» Given exercise
Rewrite the listing below with every "Viewport" changed to "Display", keeping everything else the same.

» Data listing
·····

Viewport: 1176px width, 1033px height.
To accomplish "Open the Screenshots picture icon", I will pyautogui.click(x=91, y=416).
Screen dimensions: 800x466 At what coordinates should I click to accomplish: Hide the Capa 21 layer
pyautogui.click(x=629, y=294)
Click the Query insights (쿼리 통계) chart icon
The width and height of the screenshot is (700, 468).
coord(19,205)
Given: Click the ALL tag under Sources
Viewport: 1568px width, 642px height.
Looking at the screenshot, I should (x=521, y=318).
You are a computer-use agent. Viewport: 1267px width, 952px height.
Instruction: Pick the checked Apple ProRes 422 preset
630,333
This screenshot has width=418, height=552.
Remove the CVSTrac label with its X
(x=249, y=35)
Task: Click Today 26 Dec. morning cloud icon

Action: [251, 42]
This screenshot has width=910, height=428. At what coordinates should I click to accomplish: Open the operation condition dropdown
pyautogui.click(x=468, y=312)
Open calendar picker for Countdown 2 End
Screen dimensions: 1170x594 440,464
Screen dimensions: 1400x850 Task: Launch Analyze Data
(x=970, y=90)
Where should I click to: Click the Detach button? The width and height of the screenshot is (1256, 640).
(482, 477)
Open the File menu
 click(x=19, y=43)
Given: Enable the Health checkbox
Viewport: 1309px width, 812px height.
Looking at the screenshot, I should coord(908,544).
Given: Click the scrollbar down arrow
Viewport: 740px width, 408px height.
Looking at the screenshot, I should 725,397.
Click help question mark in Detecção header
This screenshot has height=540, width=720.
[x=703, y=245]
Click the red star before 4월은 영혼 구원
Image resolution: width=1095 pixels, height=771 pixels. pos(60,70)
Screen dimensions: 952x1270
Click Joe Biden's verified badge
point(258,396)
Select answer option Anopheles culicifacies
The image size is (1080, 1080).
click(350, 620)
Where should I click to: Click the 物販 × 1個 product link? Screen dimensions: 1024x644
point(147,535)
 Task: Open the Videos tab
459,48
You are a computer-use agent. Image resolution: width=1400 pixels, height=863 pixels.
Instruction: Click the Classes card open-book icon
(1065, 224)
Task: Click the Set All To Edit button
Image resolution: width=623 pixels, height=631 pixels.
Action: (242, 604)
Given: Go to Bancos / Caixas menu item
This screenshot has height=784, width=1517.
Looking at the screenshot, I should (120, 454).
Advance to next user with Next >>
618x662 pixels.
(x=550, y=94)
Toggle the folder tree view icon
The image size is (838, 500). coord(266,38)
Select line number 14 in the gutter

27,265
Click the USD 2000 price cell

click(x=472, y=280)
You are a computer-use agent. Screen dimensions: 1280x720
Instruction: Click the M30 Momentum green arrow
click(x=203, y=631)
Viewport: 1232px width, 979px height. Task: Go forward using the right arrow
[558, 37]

·····

» Right answer
Display: 1176px width, 1033px height.
To accomplish "Open the Screenshots picture icon", I will pyautogui.click(x=91, y=416).
Screen dimensions: 800x466 At what coordinates should I click to accomplish: Hide the Capa 21 layer
pyautogui.click(x=629, y=294)
Click the Query insights (쿼리 통계) chart icon
The width and height of the screenshot is (700, 468).
coord(19,205)
Given: Click the ALL tag under Sources
Display: 1568px width, 642px height.
Looking at the screenshot, I should (x=521, y=318).
You are a computer-use agent. Display: 1267px width, 952px height.
Instruction: Pick the checked Apple ProRes 422 preset
630,333
This screenshot has width=418, height=552.
Remove the CVSTrac label with its X
(x=249, y=35)
Task: Click Today 26 Dec. morning cloud icon

Action: [251, 42]
This screenshot has width=910, height=428. At what coordinates should I click to accomplish: Open the operation condition dropdown
pyautogui.click(x=468, y=312)
Open calendar picker for Countdown 2 End
Screen dimensions: 1170x594 440,464
Screen dimensions: 1400x850 Task: Launch Analyze Data
(x=970, y=90)
Where should I click to: Click the Detach button? The width and height of the screenshot is (1256, 640).
(482, 477)
Open the File menu
 click(x=19, y=43)
Given: Enable the Health checkbox
Display: 1309px width, 812px height.
Looking at the screenshot, I should coord(908,544).
Given: Click the scrollbar down arrow
Display: 740px width, 408px height.
Looking at the screenshot, I should 725,397.
Click help question mark in Detecção header
This screenshot has height=540, width=720.
[x=703, y=245]
Click the red star before 4월은 영혼 구원
Image resolution: width=1095 pixels, height=771 pixels. pos(60,70)
Screen dimensions: 952x1270
Click Joe Biden's verified badge
point(258,396)
Select answer option Anopheles culicifacies
The image size is (1080, 1080).
click(350, 620)
Where should I click to: Click the 物販 × 1個 product link? Screen dimensions: 1024x644
point(147,535)
 Task: Open the Videos tab
459,48
You are a computer-use agent. Image resolution: width=1400 pixels, height=863 pixels.
Instruction: Click the Classes card open-book icon
(1065, 224)
Task: Click the Set All To Edit button
Image resolution: width=623 pixels, height=631 pixels.
Action: (242, 604)
Given: Go to Bancos / Caixas menu item
This screenshot has height=784, width=1517.
Looking at the screenshot, I should (120, 454).
Advance to next user with Next >>
618x662 pixels.
(x=550, y=94)
Toggle the folder tree view icon
The image size is (838, 500). coord(266,38)
Select line number 14 in the gutter

27,265
Click the USD 2000 price cell

click(x=472, y=280)
You are a computer-use agent. Screen dimensions: 1280x720
Instruction: Click the M30 Momentum green arrow
click(x=203, y=631)
Display: 1232px width, 979px height. Task: Go forward using the right arrow
[558, 37]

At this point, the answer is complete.